**Selection:**
Monday, April 19, 2004

Monday Koreafarts

Where to begin... where to begin...

How about with the stick-a-red-hot-poker-in-their-asshole antics of Kevin at IA? Kevin's rant about obnoxious adjummas who stare at-- and even rummage around in-- his shopping cart had me busting a gut. Kevin also lauds the perfect sandwich, goes into the question of America's influence on the South Korean political consciousness, and begs us not to allow Satan to cling to our genitals.

swinging safely from my balls
Satan laughs, Satan laughs
spraying dung upon the walls
Satan laughs, Satan laughs

scroties swing like a trapeze
Satan laughs, Satan laughs
powered by an anal breeze
Satan laughs, Satan laughs

Joel writes and speaks awesome and enviable Korean (give me your secret NOW-- no, lemme guess: it's that "get a Korean girlfriend" technique I keep hearing about), but he, too, knows what it means to be Whitey in Korea. And no matter how good your Korean gets, you will always be Whitey. I'll join the Marmot in praising Joel's photo entries. Joel's in Gunsan, like Andi.

The Marmot responds to IA Kevin's post here. Be sure to read the comments thread.

The Vulture tosses out a few links (gracias) and gives us the heads-up about another potential bloggers' night at his place or Drambuie's.

**Material:**
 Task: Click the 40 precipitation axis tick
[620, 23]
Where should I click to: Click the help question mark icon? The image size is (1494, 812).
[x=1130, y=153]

**Written request 1:** Please rewrite the paragraph of the blog post that begins "Joel writes and speaks" more briefly, keeping its main facts.
**Written request 2:** List every topic the blog post says Kevin writes about.
**Written request 3:** Reproduce the blog post word for word, from "The Marmot responds" up to and including "place or Drambuie's.".

**Problem solution 1:** Joel writes and speaks excellent Korean but still knows what being Whitey in Korea means, since good Korean never changes that. The writer joins the Marmot in praising Joel's photo entries. Joel lives in Gunsan, as Andi does.

**Problem solution 2:**
- Obnoxious adjummas who stare at and rummage through his shopping cart
- The perfect sandwich
- America's influence on the South Korean political consciousness
- Not allowing Satan to cling to our genitals

**Problem solution 3:**
The Marmot responds to IA Kevin's post here. Be sure to read the comments thread.

The Vulture tosses out a few links (gracias) and gives us the heads-up about another potential bloggers' night at his place or Drambuie's.